The companies won summary judgment in the district court on the
basis that they did not act "knowingly." The Seventh
Circuit affirmed, concluding – under Safeco Ins. Co. of
America v. Burr, 551 U.S. 47 (2007) (a case interpreting the
term "willfully" under the Fair Credit Reporting Act)
– that because it was objectively reasonable for the
companies to interpret the ambiguous phrase "usual and
customary" prices as applying to their non-discounted prices,
it was irrelevant that they may have believed that their
discounted prices were their "usual and
customary" prices (and that their claims were therefore
false).
The Supreme Court disagreed unanimously. Looking at the statutory
text and common-law roots of the FCA, the Court determined that
"[t]he FCA's scienter element refers to respondents'
knowledge and subjective beliefs—not to what an objectively
reasonable person may have known or believed." The Court noted
that there are three mental states that satisfy the knowledge
requirement under the FCA: (1) actual knowledge that a claim is
false, (2) deliberate ignorance of the truth or falsity of a claim,
and (3) reckless disregard of the truth or falsity of a claim.
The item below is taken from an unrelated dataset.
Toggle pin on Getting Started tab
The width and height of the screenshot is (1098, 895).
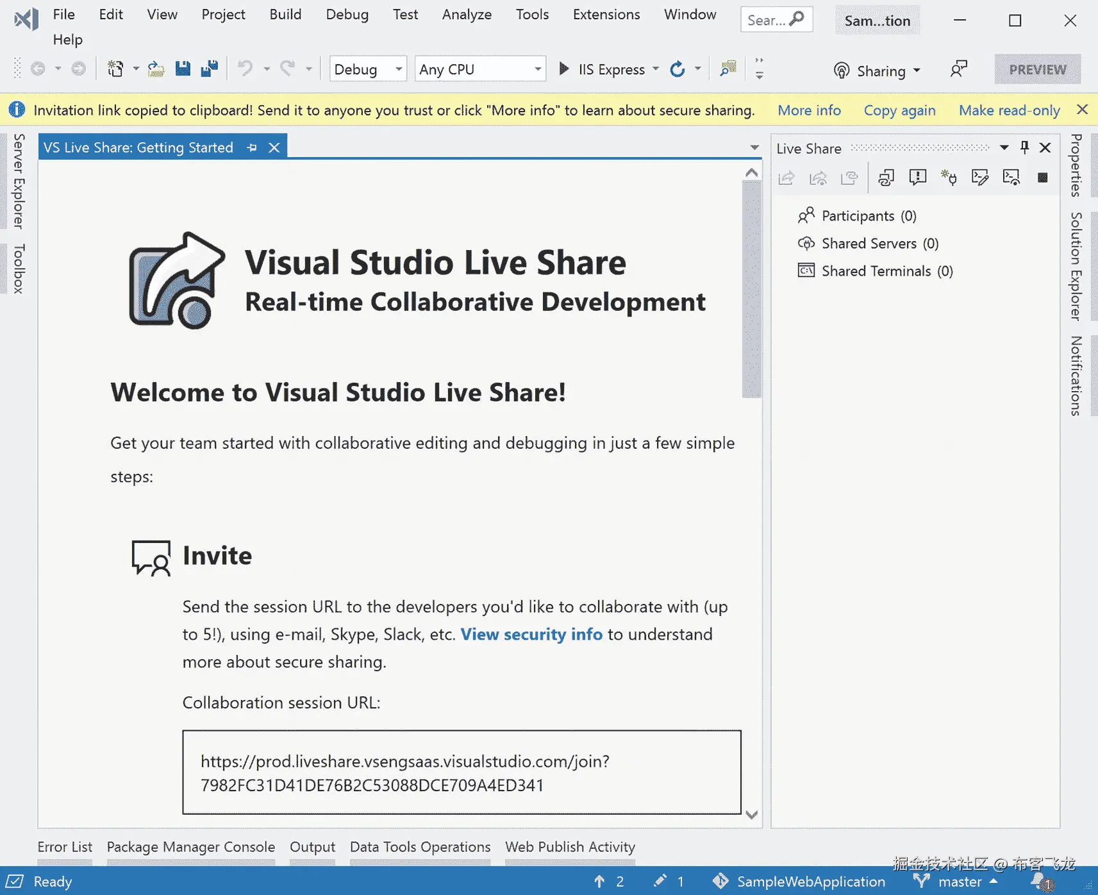252,148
The
FCA, according to the Court, focuses on "what the defendant
thought when submitting the false claim—not what the
defendant may have thought after submitting
it."
This decision comes as no surprise, given the far-reaching
implications in FCA matters had the Court imposed an objective,
rather than a subjective, standard, especially in the face of
allegations that the companies in SuperValu were aware
that they were submitting false claims to the federal government
for reimbursement. FCA cases will continue to turn on whether a
claim was false and whether the company submitting it had knowledge
(whether actual or constructive, as broadly interpreted under the
FCA) of that falsity. SuperValu makes it clear, however,
that there is no safe harbor for conduct that, while subjectively
culpable, was objectively reasonable.